Average F1 on English datasets

Chinese Datasets

Average F1 on Chinese datasets

As you can see, in bilingual evaluation, my model’s average F1 achieved SOTA performance, surpassing all previous models and solutions, and significantly outperforming the XProvence series models on Chinese test evaluations.

More importantly, my model achieves balance between Chinese and English, which other models struggle to do:

Real-World Case: Precisely Identifying Core Sentences

Beyond benchmark scores, let me show a more interesting example to intuitively demonstrate my model’s performance in practical applications.

Question: “Who wrote The Killing of a Sacred Deer”

Text (5 sentences total):

1. The Killing of a Sacred Deer is a 2017 psychological horror film directed by Yorgos Lanthimos,
   with a screenplay by Lanthimos and Efthymis Filippou.

2. The film stars Colin Farrell, Nicole Kidman, Barry Keoghan, Raffey Cassidy,
   Sunny Suljic, Alicia Silverstone, and Bill Camp.

3. The story is based on the ancient Greek playwright Euripides' play Iphigenia in Aulis.

4. The film tells the story of a cardiac surgeon (Farrell) who secretly
   befriends a teenager (Keoghan) connected to his past.

5. He introduces the boy to his family, who then mysteriously fall ill.

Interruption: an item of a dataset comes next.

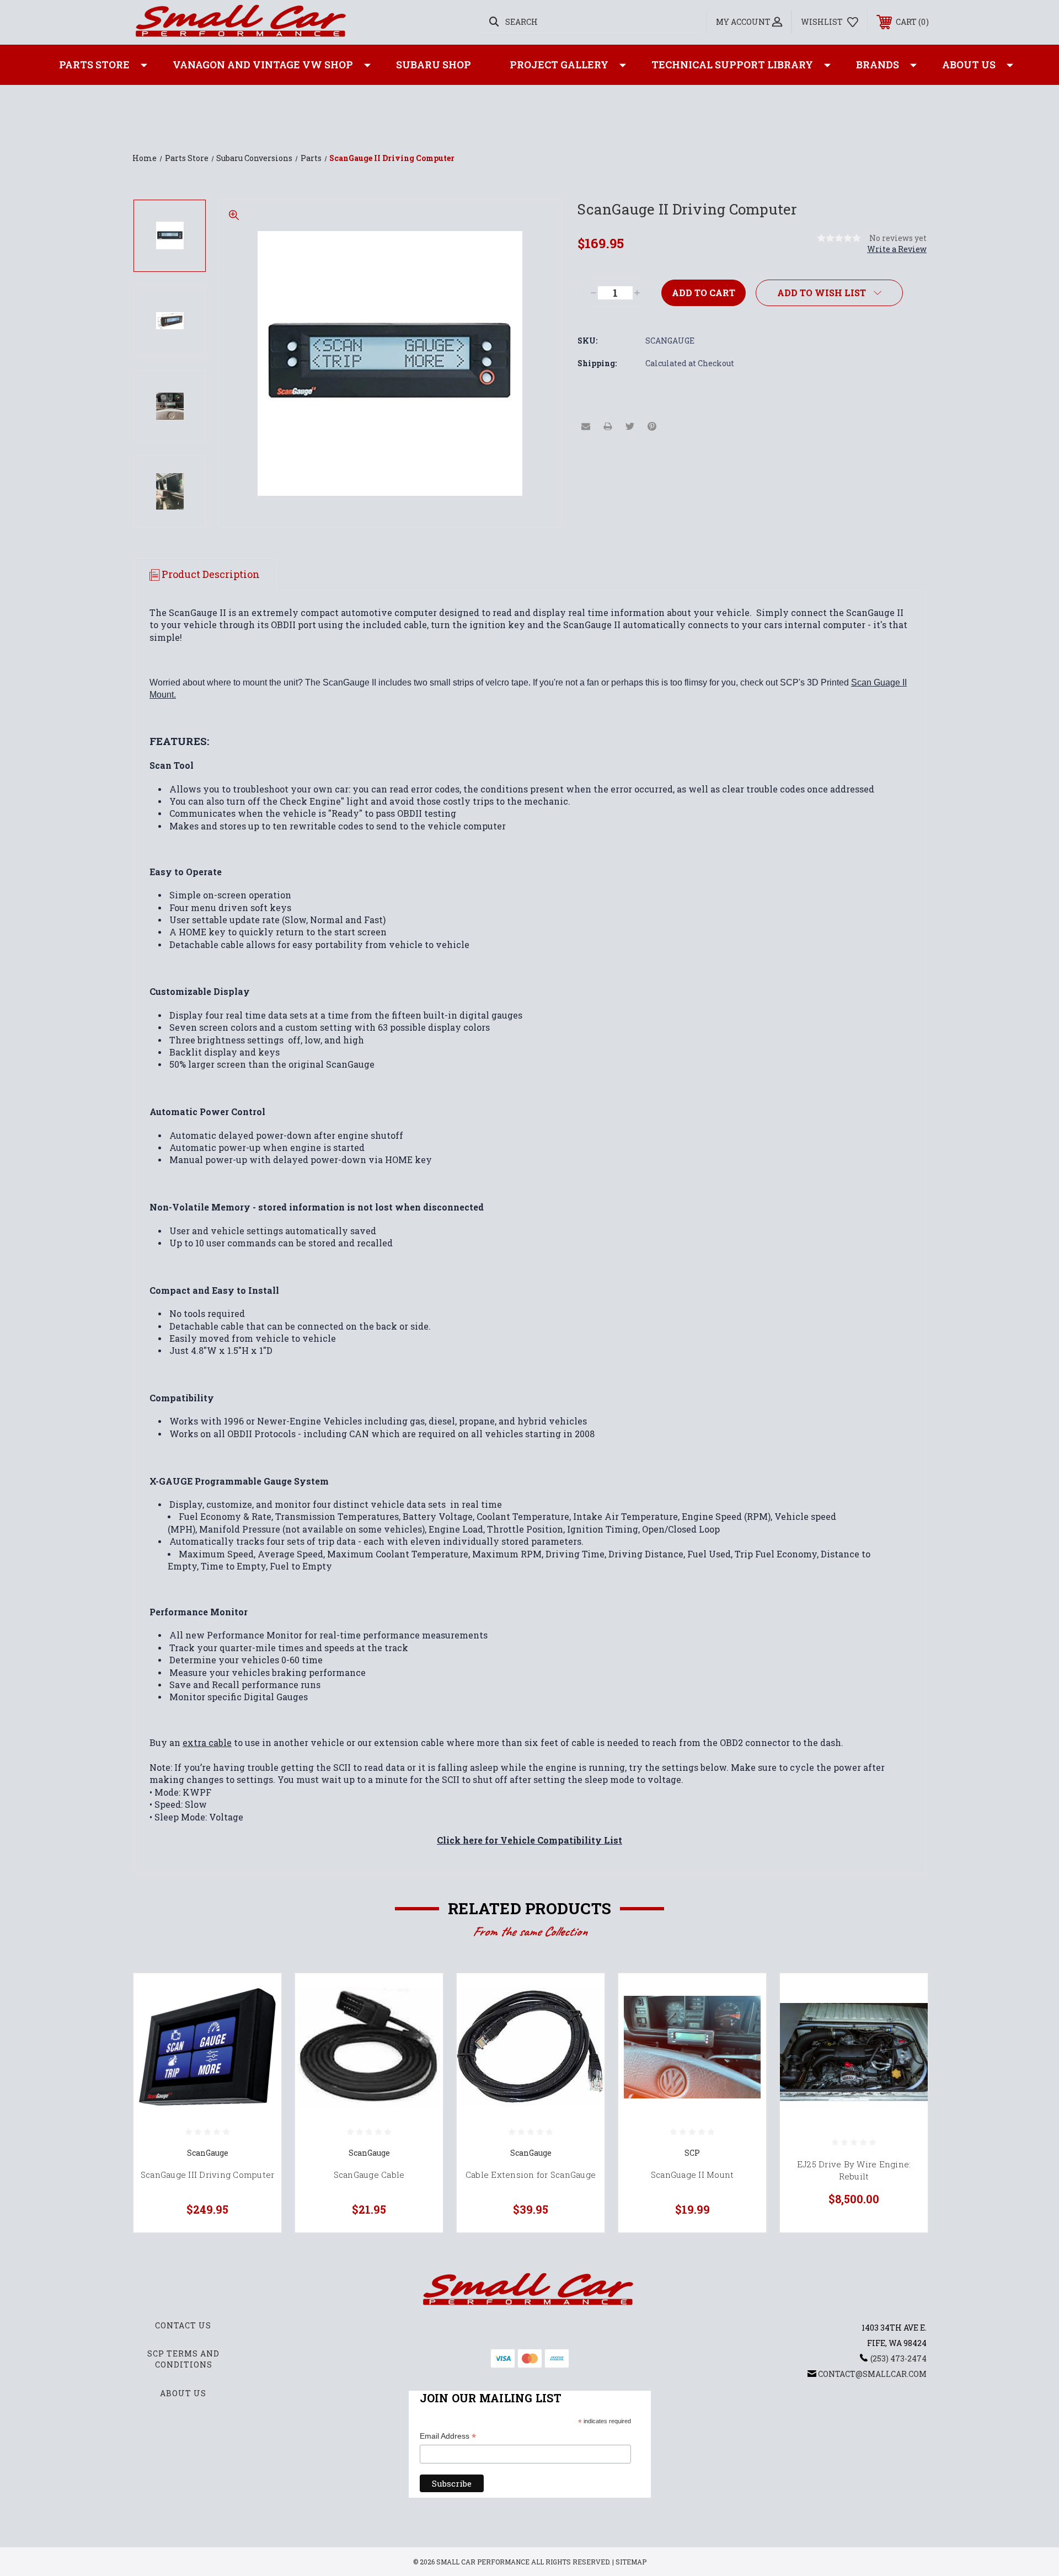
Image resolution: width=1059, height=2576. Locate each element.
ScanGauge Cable (369, 2174)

Correct Answer: Sentence 1 (explicitly states “screenplay by Lanthimos and Efthymis Filippou”)

This example has a trap: Sentence 3 mentions “Euripides” wrote the original play. But the question asks “who wrote the film The Killing of a Sacred Deer,” and the answer should be the film’s screenwriters, not the Greek playwright from thousands of years ago.

Model Performance:

Model Found Correct Answer Prediction
My Model Selected sentences 1 (correct) and 3
XProvence v1 Only selected sentence 3, missed correct answer
XProvence v2 Only selected sentence 3, missed correct answer

Key Sentence Score Comparison:

Sentence My Model XProvence v1 XProvence v2
Sentence 1 (film screenplay, correct answer) 0.915 0.133 0.081
Sentence 3 (original play, distractor) 0.719 0.947 0.802

This result is very interesting:

XProvence’s Problem:

My Model’s Performance:

This example demonstrates my model’s core advantage: understanding the true intent of questions, not simple keyword matching.

The question “Who wrote The Killing of a Sacred Deer,” in the context of a film encyclopedia, clearly asks about the film’s screenwriters. Although the text contains both “film screenwriters” and “original play” information, my model accurately understands which one the user actually wants.

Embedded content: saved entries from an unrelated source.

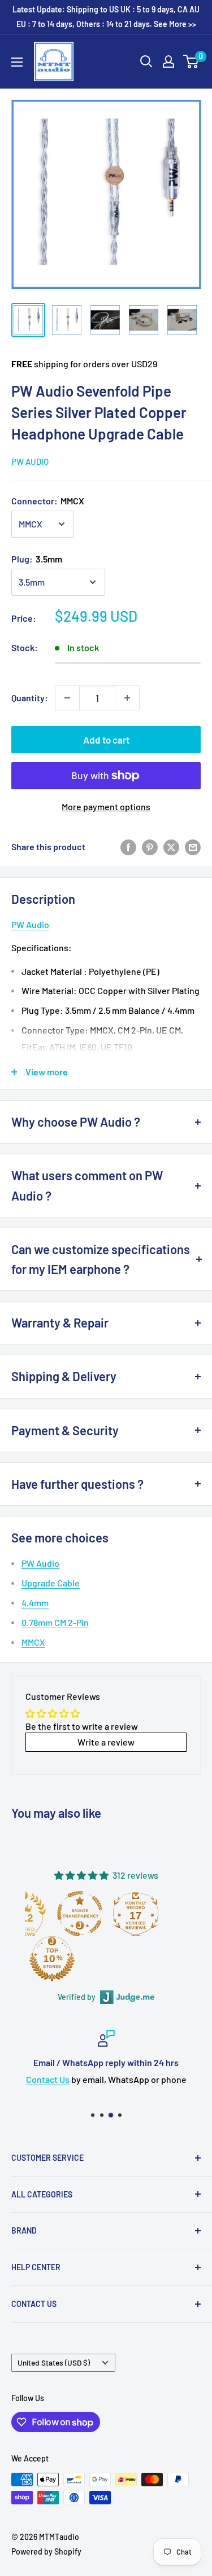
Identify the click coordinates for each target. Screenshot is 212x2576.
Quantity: (29, 697)
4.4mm (35, 1602)
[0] (191, 61)
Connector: (47, 500)
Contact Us (48, 2078)
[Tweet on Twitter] (171, 846)
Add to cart (106, 739)
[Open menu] (17, 62)
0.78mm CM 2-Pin (55, 1622)
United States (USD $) (54, 2362)
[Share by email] (193, 846)
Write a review (106, 1742)
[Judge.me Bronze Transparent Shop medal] (79, 1913)
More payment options (106, 806)
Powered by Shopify (46, 2551)
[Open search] (146, 61)
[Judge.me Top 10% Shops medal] (52, 1958)
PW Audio (30, 461)
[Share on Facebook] (128, 846)
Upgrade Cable (50, 1582)
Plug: (36, 558)
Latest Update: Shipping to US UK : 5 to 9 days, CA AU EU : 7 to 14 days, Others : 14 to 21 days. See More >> (106, 17)
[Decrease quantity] (67, 698)
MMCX (33, 1642)
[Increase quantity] (127, 698)
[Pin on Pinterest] (150, 846)
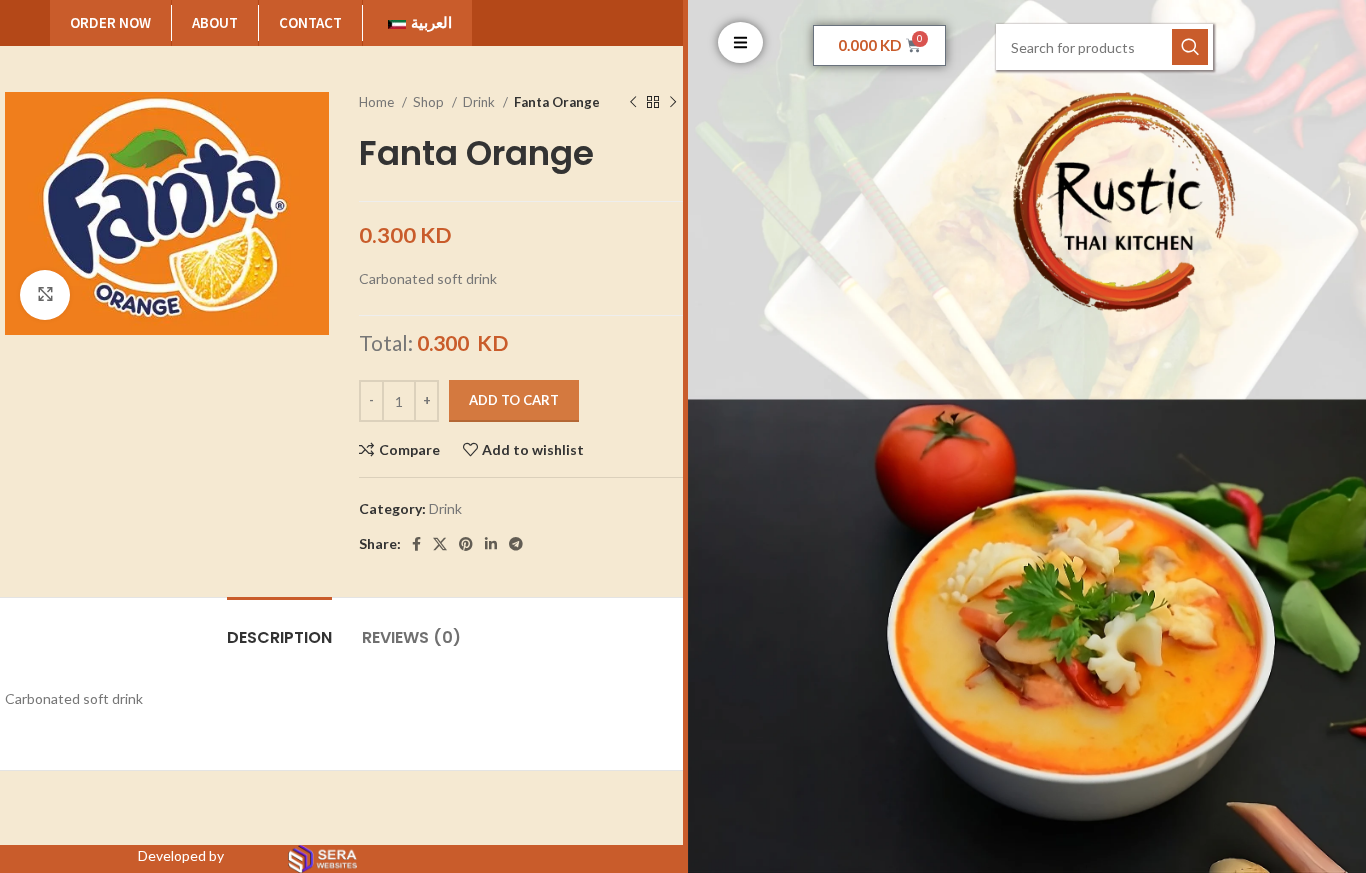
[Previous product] (633, 103)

More detailed evaluation reports and case analyses will be published subsequently.

Conclusion

I’ve now open-sourced the preview version weights of my model on Hugging Face, allowing everyone to start using it early. The address is:

https://huggingface.co/zilliz/semantic-highlight-bilingual-pre

Feel free to try it out and provide feedback anytime.

Additionally, I’m working on turning the model inference into a service, integrating and deploying it to Milvus as a Semantic Highlight interface. This will be available soon.

Imagine this scenario:

You ask a technical question in a RAG system, and Milvus retrieves 5 documents, each several hundred words long. Now you don’t have to read each one—the system directly highlights the most relevant sentences, and you can see where the answer is at a glance.

This not only improves user experience but also makes it easier for developers to debug and optimize, directly seeing retrieval quality and which sentences are truly useful.

I believe Semantic Highlight will become a standard feature in next-generation search and RAG systems.